Auf die Schnelle: Eine geförderte Umschulung in Deutschland läuft über vier Träger mit jeweils eigenen Voraussetzungen: Agentur für Arbeit (§ 81 SGB III), Jobcenter (§ 16 SGB II), Deutsche Rentenversicherung (§ 49 SGB IX bei drohender Erwerbsminderung), Berufsgenossenschaft (§ 35 SGB VII bei Berufskrankheit). Eine starre Altersgrenze gibt es nicht. Entscheidend ist, dass die Restförderzeit zur Wiedereingliederung am Arbeitsmarkt führt. Persönliche Eignung, AZAV-Zertifizierung der Maßnahme und ein realistisches Berufsziel sind die drei Hürden, die alle Träger prüfen. Diese Seite zeigt die vier Förderwege im Detail, was bei welchem Träger zählt, wie der Antrag läuft und was bei Ablehnung möglich ist.
Häufig gestellte Fragen
Welche Voraussetzungen muss ich für eine Umschulung erfüllen?

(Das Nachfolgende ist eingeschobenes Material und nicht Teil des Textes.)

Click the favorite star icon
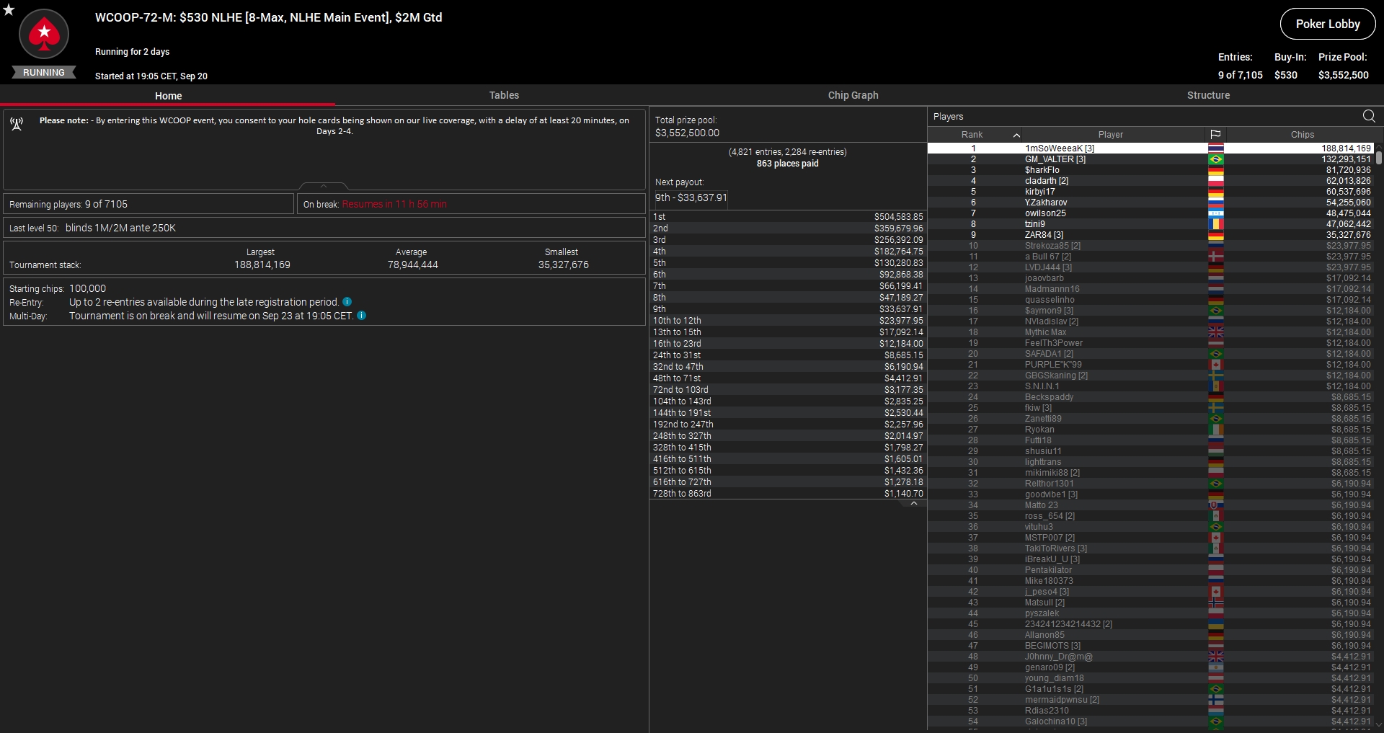 tap(9, 9)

Vier Hauptfälle: 1) Arbeitslos oder Arbeitslosigkeit droht (Bildungsgutschein § 81 SGB III), 2) Erwerbsminderung nach Krankheit (LTA § 49 SGB IX über Rentenversicherung), 3) Beschäftigt mit Qualifizierungsbedarf (QCG § 82 SGB III über Arbeitgeber), 4) Selbstzahler ohne Förderung. Vermittler oder Reha-Berater entscheiden im Einzelfall.

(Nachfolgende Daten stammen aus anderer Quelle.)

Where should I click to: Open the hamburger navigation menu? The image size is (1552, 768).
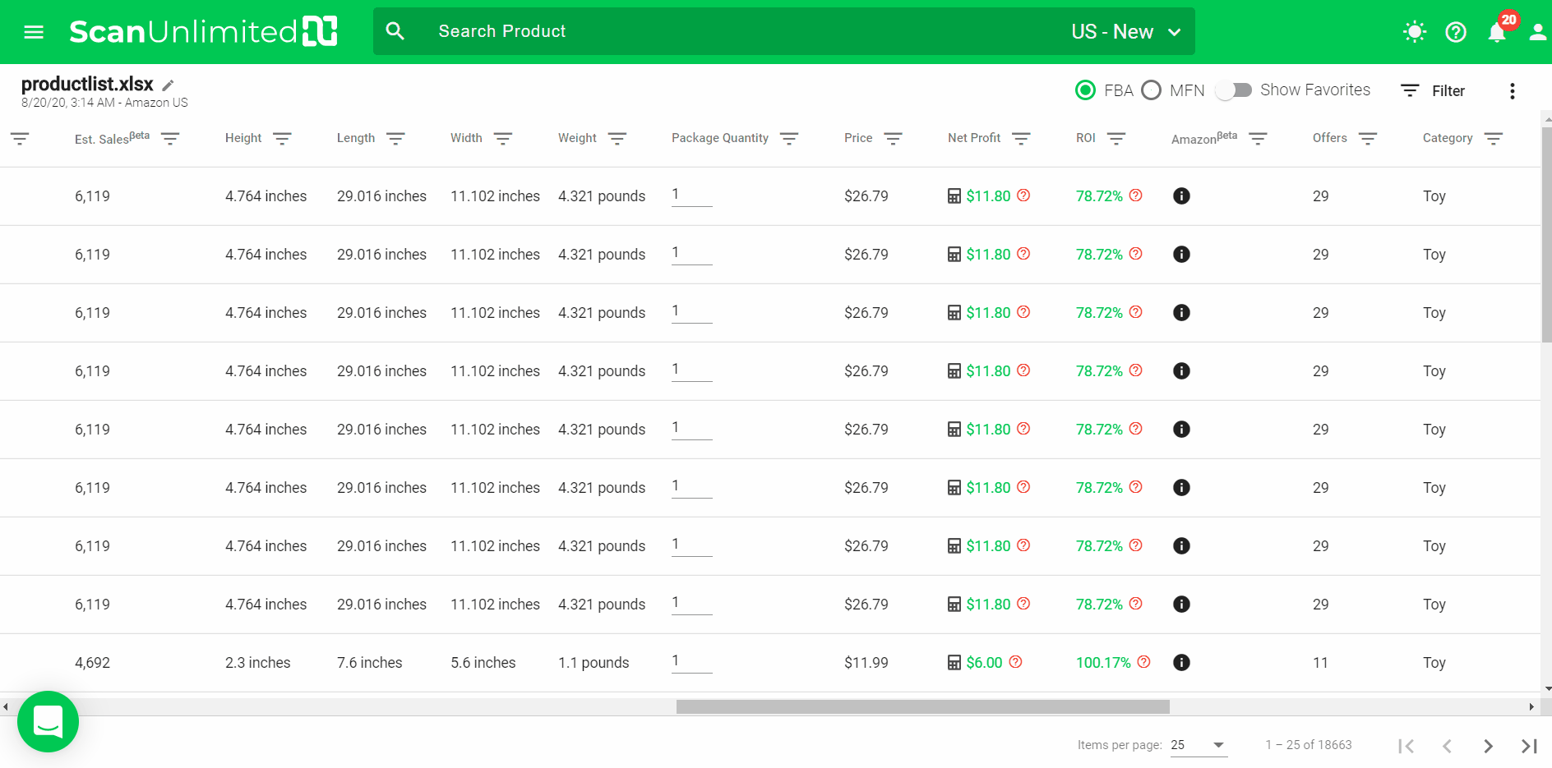click(34, 32)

Ist eine Umschulung mit 55 noch möglich?
Ja, es gibt keine starre Altersgrenze. Die AfA fördert Umschulungen bei realistischer Vermittlungsperspektive, was bei 55+ in Mangelberufen (Pflege, IT, Handwerk) gegeben ist. DRV-Leistungen zur Teilhabe am Arbeitsleben (LTA § 49 SGB IX) haben ebenfalls keine Altersgrenze, sondern prüfen die individuelle Reha-Notwendigkeit. Bei 55-65 lohnt der DRV-Weg oft, wenn eine gesundheitliche Komponente vorliegt.
Wer bezahlt eine Umschulung in 2026?
Je nach Status: AfA bei Arbeitslosigkeit, Rentenversicherung bei gesundheitsbedingter Umschulung, Berufsgenossenschaft bei Arbeitsunfall (§ 35 SGB VII), Jobcenter (bald Grundsicherungs-Träger) bei Bürgergeld-Bezug, Arbeitgeber im Rahmen QCG. Bei AfA und DRV läuft typischerweise das Einkommen weiter (ALG 1 oder Übergangsgeld), bei QCG zahlt der Arbeitgeber Lohn weiter (mit Zuschuss).

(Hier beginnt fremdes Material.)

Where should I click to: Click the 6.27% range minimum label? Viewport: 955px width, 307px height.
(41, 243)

Was ist die Altersgrenze für eine Umschulung über die Rentenversicherung?
Keine harte Altersgrenze. Anspruch nach § 9 SGB VI besteht, wenn die Erwerbsfähigkeit erheblich gefährdet oder gemindert ist und die berufliche Eingliederung wahrscheinlich ist. Theoretisch bis zur Regelaltersgrenze, praktisch oft bis ~60 Jahre wirtschaftlich sinnvoll. DRV-Reha-Berater prüfen den Einzelfall, kostenfrei beantragbar (Servicetelefon 0800 1000 4800).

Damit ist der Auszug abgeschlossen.